┏━━
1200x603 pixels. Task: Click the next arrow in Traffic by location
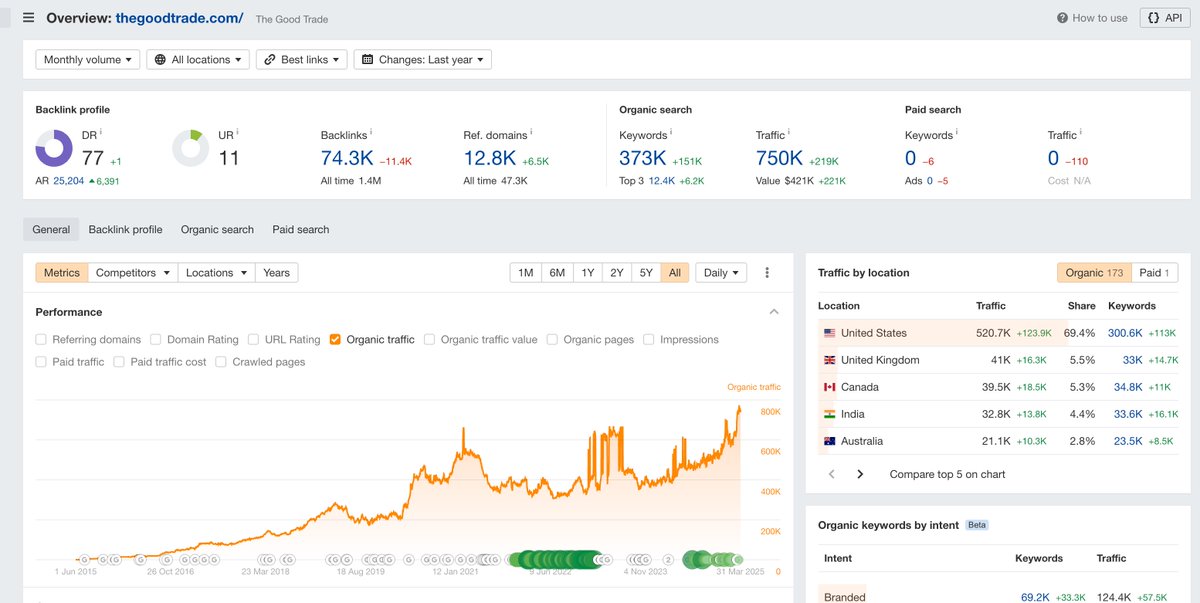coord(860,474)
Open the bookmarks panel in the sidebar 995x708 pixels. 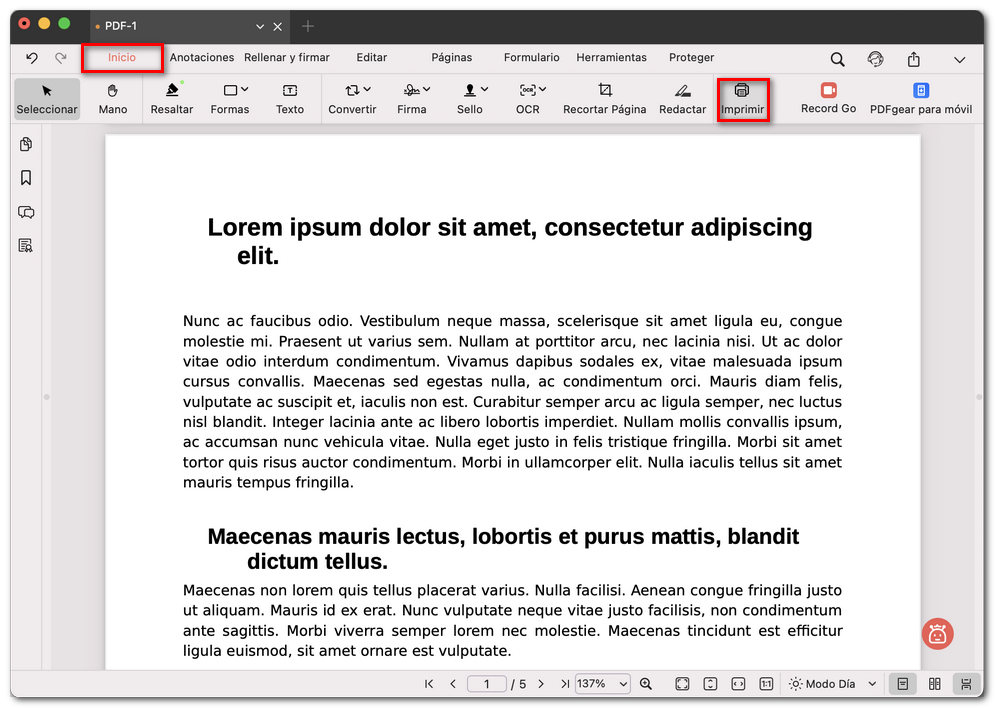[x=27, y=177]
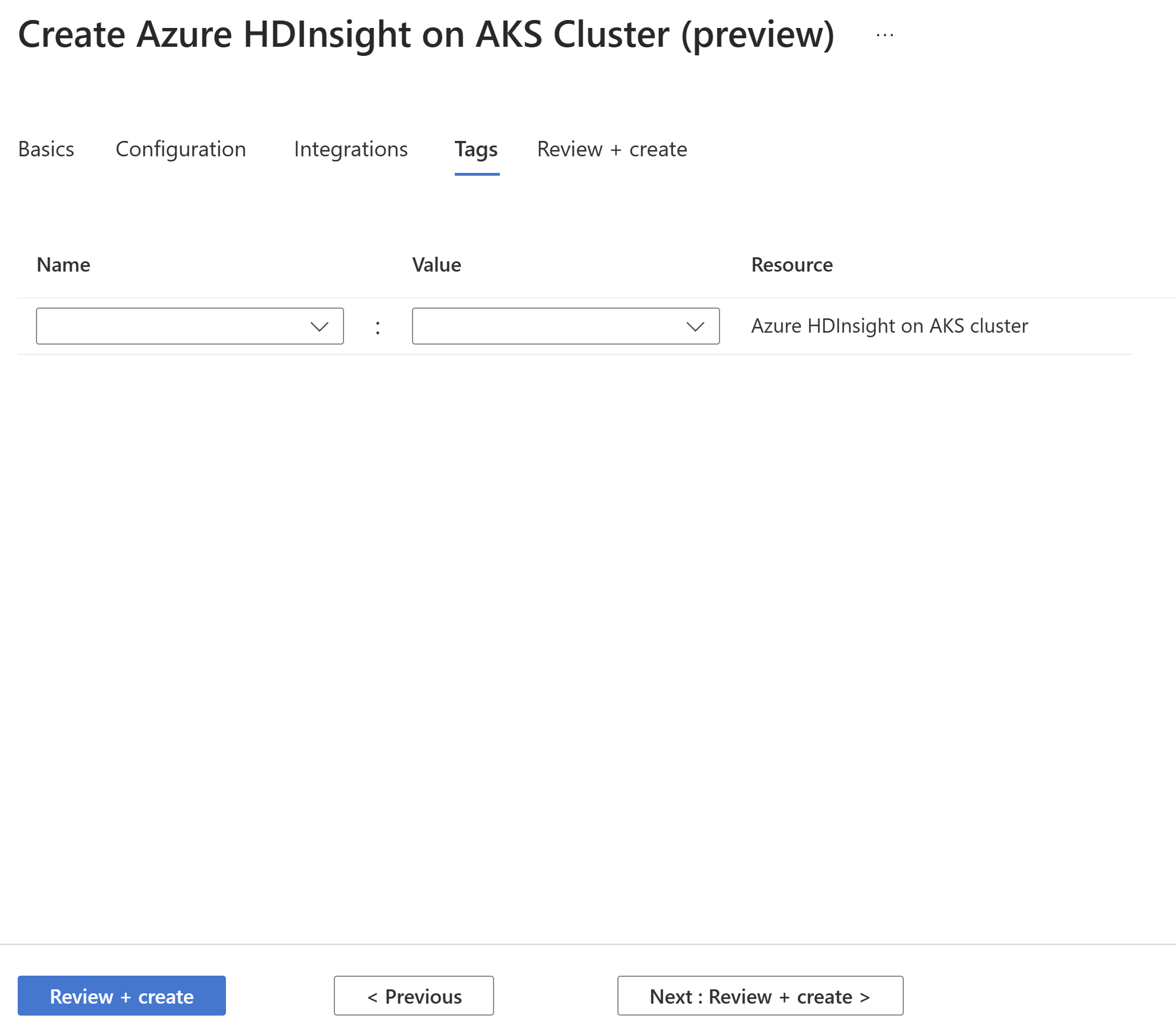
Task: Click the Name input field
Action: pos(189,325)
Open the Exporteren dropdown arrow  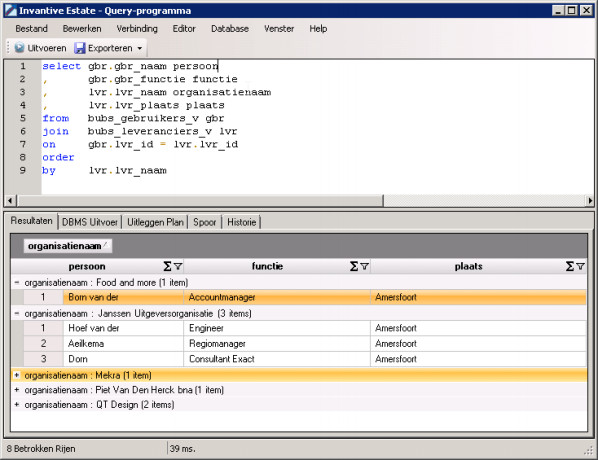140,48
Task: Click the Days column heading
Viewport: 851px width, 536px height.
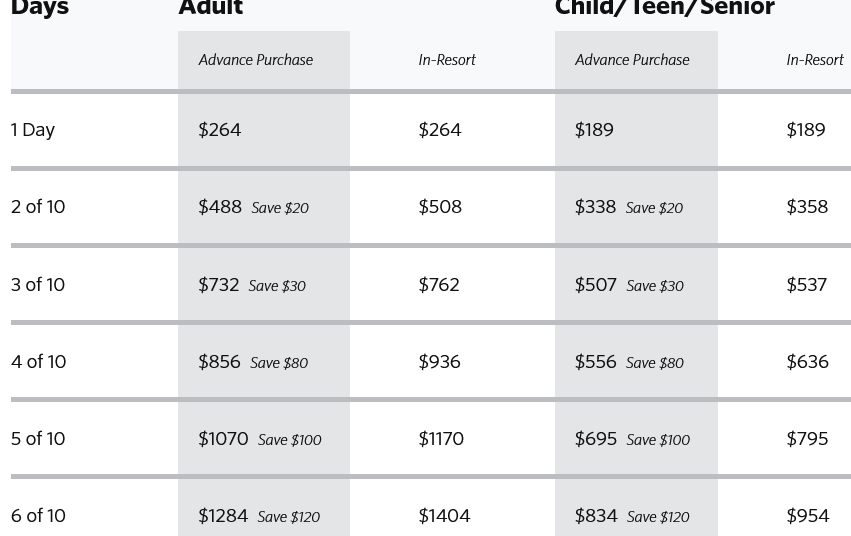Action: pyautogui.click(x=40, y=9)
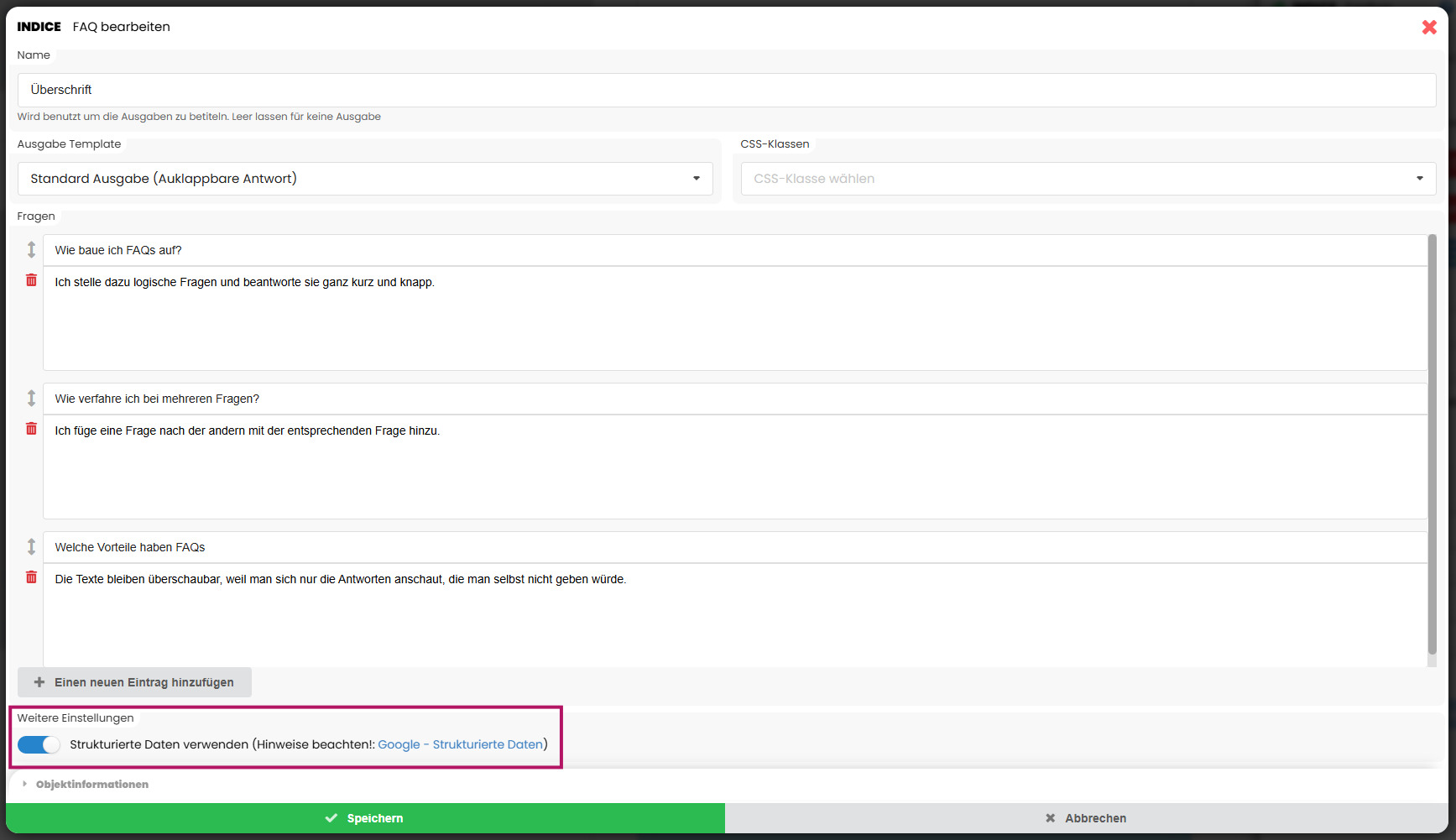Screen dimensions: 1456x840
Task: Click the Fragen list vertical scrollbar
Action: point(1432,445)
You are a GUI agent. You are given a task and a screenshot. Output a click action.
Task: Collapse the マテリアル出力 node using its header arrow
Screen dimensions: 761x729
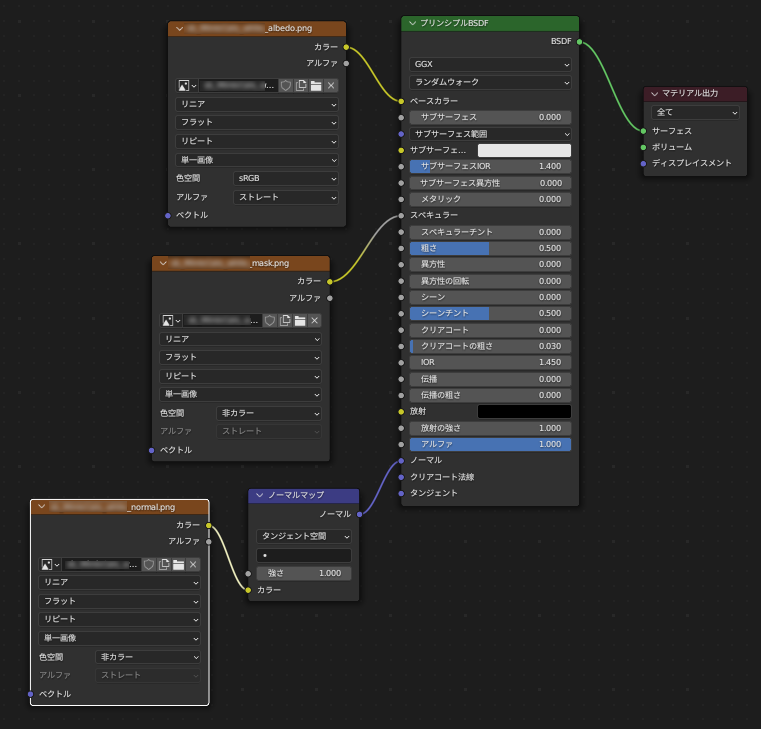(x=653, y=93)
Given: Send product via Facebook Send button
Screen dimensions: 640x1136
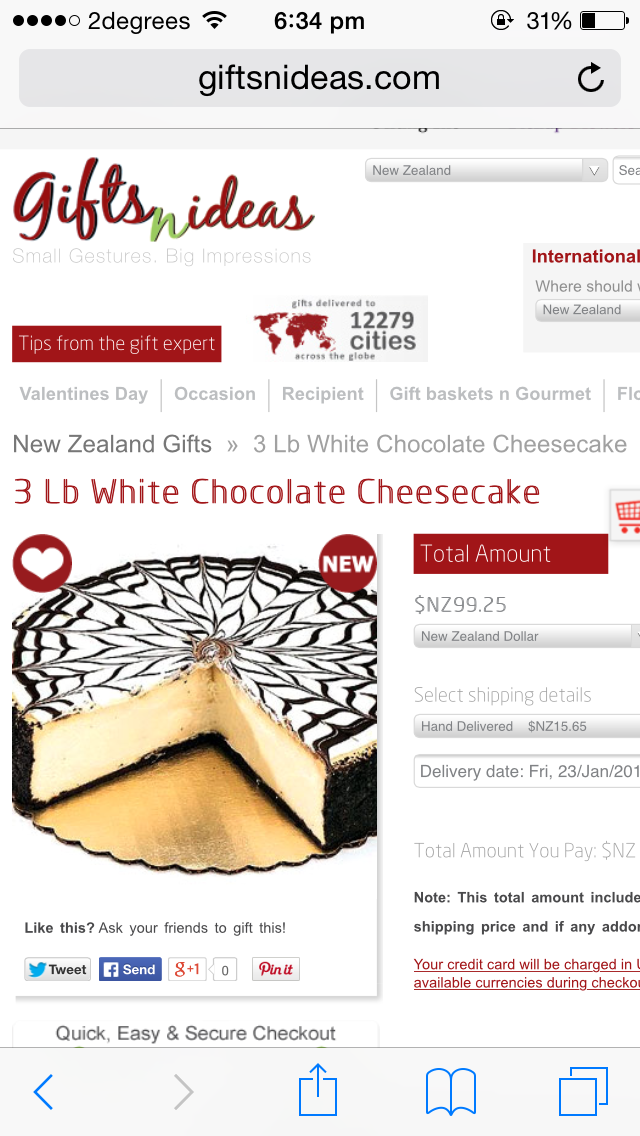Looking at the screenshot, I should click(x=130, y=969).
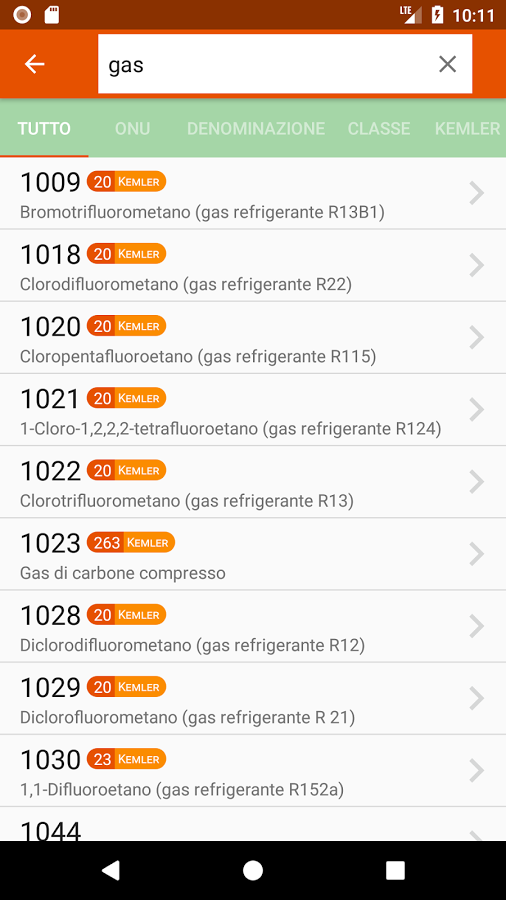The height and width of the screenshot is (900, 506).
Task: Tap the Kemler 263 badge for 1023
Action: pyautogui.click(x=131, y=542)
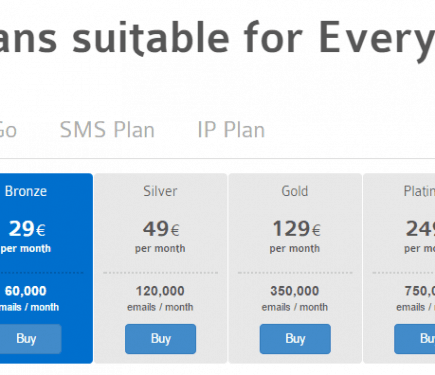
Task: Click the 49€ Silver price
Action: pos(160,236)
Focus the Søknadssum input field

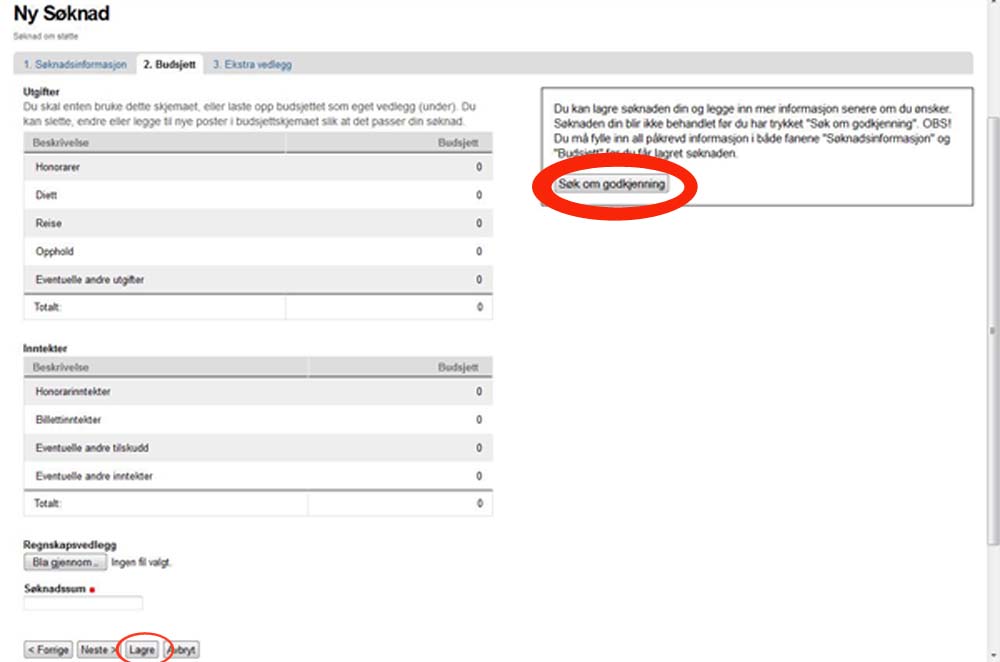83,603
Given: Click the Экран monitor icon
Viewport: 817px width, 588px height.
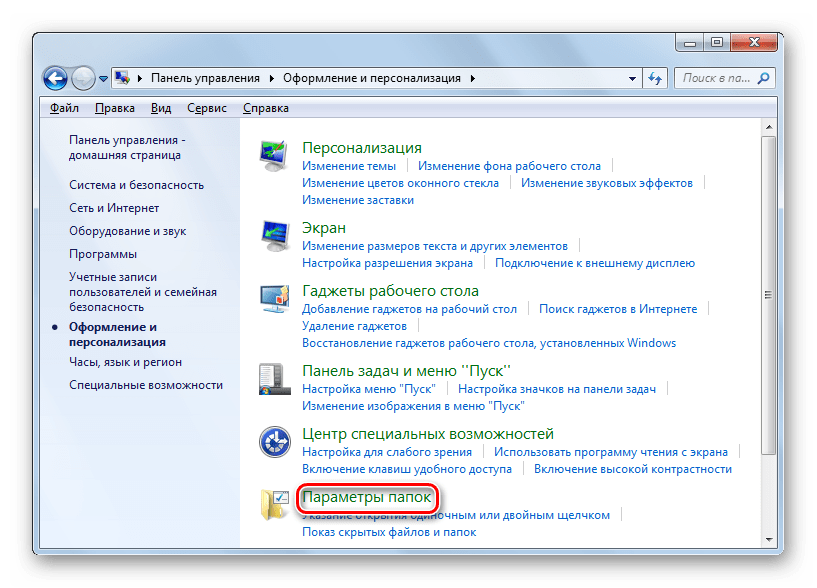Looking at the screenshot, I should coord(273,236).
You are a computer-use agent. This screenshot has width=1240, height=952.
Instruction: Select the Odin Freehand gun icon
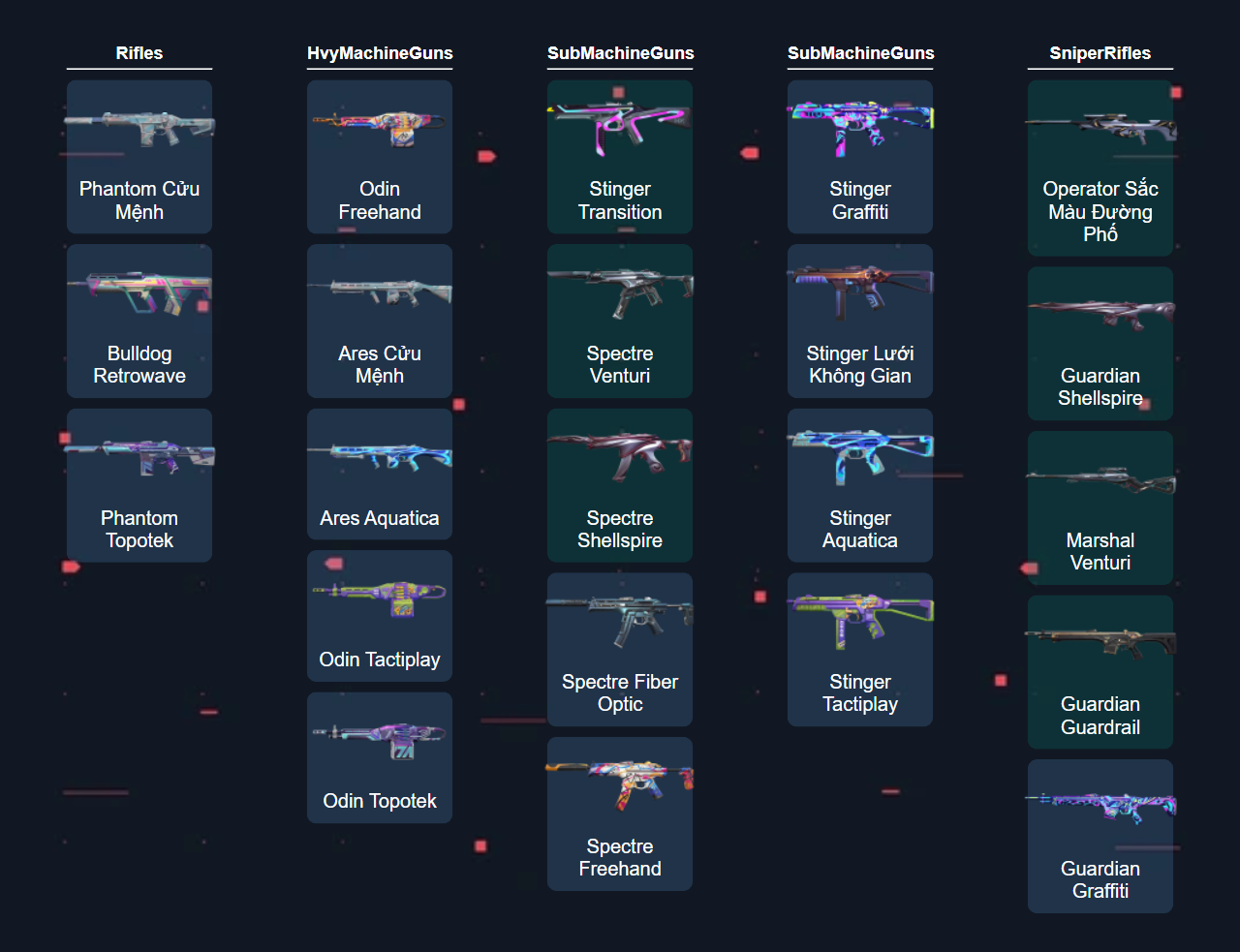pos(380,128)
┗━━
— YOUR ASSIGNMENT —
Lines holding "agent" are the ones to copy; find all of them in the listing.

— EXERCISE ANSWER —
You are a GUI agent. You are given a task and a screenshot. Output a click action.
You are a computer-use agent. This screenshot has width=1240, height=952.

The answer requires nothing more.